Another topic presented in this coordination network is large vaccine donations by India, one of the largest vaccine producers, to Bangladesh. The Indian government is using vaccine distribution to strengthen its ties through vaccine diplomacy.10
In both cases presented above, automated bot accounts are engaged in an activity of political astroturfing11 and also involved a co-tweet coordination network. Automated bot accounts spread identical or very similar texts to amplify political message reach: in this case, vaccine diplomacy.
When it comes to the second-largest coordinated network, the ratio of accounts involved to the number of coordination instances is much smaller while representing only two coordinated messages. Those messages referred to the official stand of European Medicines Agency regarding safety and efficacy of the AstraZeneca vaccine.

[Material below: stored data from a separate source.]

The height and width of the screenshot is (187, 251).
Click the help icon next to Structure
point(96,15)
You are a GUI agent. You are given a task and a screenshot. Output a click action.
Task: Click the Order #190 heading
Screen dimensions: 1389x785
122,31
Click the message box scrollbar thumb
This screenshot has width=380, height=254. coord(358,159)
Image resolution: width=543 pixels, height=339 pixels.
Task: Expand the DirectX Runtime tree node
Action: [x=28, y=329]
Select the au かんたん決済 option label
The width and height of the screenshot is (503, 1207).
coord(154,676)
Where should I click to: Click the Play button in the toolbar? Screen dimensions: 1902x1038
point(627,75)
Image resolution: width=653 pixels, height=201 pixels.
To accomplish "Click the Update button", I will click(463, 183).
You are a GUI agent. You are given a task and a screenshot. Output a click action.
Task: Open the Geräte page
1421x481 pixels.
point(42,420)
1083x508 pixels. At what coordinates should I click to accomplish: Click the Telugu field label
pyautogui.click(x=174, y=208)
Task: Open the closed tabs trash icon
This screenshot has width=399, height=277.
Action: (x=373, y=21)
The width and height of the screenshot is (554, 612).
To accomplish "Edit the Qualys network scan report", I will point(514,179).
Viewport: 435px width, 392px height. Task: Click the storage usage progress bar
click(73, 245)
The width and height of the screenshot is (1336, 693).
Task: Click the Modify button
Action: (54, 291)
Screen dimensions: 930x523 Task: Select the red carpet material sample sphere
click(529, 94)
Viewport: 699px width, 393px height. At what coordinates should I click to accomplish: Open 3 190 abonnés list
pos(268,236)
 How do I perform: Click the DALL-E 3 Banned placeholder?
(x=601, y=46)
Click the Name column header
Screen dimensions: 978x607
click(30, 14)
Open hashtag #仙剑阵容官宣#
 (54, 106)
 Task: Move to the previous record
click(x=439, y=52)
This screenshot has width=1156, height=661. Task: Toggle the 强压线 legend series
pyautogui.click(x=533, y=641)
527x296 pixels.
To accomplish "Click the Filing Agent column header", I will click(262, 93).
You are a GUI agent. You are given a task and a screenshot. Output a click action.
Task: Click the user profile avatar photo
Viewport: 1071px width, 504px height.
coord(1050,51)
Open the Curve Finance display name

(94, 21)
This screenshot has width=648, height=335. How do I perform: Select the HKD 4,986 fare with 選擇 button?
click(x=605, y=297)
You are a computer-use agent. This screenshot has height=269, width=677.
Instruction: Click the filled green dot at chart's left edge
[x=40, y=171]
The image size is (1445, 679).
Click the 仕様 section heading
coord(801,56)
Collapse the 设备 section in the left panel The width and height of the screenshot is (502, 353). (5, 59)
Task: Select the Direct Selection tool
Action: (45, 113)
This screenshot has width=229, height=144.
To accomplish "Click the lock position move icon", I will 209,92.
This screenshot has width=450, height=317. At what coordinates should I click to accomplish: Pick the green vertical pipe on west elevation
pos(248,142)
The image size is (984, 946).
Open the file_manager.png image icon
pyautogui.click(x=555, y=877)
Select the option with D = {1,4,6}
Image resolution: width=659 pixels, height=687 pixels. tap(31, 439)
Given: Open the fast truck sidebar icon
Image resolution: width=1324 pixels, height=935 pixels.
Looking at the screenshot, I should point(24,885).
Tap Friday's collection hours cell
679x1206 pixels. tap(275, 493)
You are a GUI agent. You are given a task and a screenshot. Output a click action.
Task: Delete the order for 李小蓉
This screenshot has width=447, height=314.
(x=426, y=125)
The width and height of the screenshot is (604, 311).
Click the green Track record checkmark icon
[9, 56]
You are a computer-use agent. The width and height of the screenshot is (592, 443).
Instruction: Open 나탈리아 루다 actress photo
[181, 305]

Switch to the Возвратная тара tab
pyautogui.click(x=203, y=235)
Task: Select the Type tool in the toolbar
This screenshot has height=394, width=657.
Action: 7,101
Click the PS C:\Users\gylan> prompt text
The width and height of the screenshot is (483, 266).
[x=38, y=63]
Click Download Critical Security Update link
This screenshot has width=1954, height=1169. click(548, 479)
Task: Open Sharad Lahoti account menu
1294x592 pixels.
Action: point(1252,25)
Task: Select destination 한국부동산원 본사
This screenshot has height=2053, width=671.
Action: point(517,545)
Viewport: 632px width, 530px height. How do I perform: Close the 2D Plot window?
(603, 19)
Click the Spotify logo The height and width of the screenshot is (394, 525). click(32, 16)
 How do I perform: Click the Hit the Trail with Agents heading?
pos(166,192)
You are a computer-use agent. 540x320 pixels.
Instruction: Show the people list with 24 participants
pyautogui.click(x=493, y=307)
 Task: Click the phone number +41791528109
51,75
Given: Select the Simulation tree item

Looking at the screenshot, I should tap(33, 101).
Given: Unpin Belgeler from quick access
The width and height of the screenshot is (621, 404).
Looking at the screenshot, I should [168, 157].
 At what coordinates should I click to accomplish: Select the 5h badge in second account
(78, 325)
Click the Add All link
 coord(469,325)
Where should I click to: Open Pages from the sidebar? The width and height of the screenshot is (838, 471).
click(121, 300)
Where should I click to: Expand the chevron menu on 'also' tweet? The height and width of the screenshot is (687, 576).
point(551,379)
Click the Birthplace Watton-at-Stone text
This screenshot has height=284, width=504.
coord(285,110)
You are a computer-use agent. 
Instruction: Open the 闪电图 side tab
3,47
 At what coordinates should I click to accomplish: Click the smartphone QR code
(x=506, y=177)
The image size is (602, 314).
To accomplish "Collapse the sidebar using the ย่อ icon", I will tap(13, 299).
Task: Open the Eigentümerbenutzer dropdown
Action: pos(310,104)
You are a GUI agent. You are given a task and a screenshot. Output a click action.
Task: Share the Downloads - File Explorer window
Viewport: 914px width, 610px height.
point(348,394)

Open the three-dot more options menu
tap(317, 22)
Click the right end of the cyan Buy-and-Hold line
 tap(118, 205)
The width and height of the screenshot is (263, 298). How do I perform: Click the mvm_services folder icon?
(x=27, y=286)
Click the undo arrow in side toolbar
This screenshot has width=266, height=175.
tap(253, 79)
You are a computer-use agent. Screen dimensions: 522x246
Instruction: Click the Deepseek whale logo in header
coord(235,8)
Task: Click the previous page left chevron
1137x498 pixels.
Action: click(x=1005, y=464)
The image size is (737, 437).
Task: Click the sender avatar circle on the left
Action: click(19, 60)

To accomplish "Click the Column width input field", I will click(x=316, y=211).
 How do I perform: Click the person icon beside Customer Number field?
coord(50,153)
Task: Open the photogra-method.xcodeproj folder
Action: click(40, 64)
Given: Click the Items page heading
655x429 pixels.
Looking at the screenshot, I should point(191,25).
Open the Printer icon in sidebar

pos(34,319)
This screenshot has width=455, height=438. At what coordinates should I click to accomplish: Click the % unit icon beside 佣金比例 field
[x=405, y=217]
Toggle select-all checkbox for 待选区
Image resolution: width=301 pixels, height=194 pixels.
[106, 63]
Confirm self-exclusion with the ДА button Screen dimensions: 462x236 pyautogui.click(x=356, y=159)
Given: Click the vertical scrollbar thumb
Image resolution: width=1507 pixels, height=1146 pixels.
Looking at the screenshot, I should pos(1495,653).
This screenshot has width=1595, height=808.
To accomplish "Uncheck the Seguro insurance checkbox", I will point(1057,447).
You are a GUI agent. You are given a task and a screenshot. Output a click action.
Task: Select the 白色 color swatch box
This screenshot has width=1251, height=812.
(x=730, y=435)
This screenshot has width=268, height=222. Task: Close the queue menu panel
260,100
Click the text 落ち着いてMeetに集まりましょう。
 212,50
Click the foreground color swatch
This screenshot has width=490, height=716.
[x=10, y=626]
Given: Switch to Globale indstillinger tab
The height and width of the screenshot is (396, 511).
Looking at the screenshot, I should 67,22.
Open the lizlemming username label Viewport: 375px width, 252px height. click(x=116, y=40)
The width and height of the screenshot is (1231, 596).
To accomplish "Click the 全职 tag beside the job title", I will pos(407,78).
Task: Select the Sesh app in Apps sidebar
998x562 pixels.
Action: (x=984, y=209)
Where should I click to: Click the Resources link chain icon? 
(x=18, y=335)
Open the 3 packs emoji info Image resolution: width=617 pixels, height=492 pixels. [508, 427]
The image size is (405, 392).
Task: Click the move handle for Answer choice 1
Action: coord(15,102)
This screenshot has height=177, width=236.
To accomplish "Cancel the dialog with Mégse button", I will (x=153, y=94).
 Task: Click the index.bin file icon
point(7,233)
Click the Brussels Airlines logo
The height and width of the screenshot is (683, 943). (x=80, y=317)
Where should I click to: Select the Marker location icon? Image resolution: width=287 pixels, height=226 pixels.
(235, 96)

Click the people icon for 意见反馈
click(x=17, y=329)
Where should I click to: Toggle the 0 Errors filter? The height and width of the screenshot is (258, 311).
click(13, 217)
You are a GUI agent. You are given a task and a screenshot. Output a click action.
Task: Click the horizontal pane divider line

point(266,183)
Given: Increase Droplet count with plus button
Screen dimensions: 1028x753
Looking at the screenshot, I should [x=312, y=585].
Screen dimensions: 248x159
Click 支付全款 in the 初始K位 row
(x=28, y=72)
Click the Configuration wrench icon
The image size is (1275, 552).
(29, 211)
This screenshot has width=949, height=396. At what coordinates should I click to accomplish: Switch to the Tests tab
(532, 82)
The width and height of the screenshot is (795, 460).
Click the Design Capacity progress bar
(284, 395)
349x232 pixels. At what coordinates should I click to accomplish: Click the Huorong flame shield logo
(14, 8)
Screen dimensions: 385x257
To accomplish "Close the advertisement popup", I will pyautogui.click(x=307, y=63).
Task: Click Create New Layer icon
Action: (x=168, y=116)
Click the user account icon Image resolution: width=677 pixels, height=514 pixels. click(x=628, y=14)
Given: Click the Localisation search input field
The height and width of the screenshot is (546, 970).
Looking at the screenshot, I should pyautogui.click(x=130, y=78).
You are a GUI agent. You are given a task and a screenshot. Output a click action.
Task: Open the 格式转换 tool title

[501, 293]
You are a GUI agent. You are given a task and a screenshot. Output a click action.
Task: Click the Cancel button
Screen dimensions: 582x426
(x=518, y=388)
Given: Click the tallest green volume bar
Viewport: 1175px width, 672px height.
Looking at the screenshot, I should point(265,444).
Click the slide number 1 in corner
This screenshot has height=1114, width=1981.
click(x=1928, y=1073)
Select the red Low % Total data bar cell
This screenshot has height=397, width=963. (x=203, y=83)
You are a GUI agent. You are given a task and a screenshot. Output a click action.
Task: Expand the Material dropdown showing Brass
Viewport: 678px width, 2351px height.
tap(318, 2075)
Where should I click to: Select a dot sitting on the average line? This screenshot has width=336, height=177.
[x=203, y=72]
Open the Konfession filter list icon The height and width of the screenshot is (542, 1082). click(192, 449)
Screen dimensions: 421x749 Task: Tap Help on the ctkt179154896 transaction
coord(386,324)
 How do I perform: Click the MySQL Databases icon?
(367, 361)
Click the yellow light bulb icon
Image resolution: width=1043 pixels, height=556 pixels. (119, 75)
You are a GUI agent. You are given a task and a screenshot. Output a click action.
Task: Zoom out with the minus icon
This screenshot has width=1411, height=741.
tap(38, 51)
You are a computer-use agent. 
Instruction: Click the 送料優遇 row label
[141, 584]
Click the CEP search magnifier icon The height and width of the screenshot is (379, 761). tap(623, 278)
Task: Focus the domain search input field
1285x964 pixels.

This is a network composed predominantly of European Commission’s employee’s accounts and high-level officials, even though 35% of these accounts are considered in this analysis to be automated to some extent. Moreover, research of shared links indicated that all the messages connected to the article ‘Remarks by Commissioner Stella Kyriakides on vaccines’.12 All these messages used shortened URL from the domain ‘smh.re’ that indicates the use of employee advocacy software Smarp, which helps employees to coordinate corporate messages through their private accounts. Considering the facts mentioned earlier, one can safely assume that this network presented a centralised health advocacy communication campaign coordinated by the European Commission’s employees to address increased criticism of AstraZeneca vaccines.
Astroturfing, in addition to coordination of activities in social media, sway public opinion.13 While those actions can be used to disseminate political propaganda, as in the case of coordination activity in Bangladesh, they can also be helpful for health advocacy campaigns, as in the case of European Commission employees. The methods, goals, and degree of automation can be different – in both cases, coordination techniques were used while aiming to appear as organic content of Twitter users. These findings bring new insights into the use of coordinated activity in social media in the context of diplomacy, politics, and health advocacy during the global COVID-19 pandemic.
Our results focus on a short time period and only on one vaccine-related hashtag. Nevertheless, the picture that emerges is deeply troubling. Twitter discourse about #AstraZeneca abounds in misinformation and reputable media news sources representation is, at best, on par with the misinforming sources, and, at worst, significantly smaller.
Popular fear-mongering tweets are spread not only by individual powerful activists and conspiracy websites but also by state-owned media, supported by bot networks. Given the fact that Russia has a heavy interest in promoting its own Sputnik-V vaccine, both for economic and political reasons, the activity of RT in posting often negative information about #AstraZeneca may be perceived as part of a larger campaign, potentially aimed at discrediting the vaccine. Clearly, India and the EU also see the potential in public health online campaigning.
Our research highlights the following three points: first, professional vaccine misinformation more frequently relies on disproportionate reporting of negative news rather than brute disinformation. Second, coordinated networks and bots are routinely used for vaccine communication and, without regulation or clear counteractions from social network, the socially damaging misinformation arm race is unavoidable. Third, future research should focus on other vaccines as well as analysing other topics that are covered by the identified coordination networks. Our research is limited to one case on one social network site; thus, it is essential for future studies to have a wider scope. Nevertheless, it is already evident that developing new interventions, such as continuous monitoring of coordinated networks, is required to detect and reduce misinformation in the public health discourse.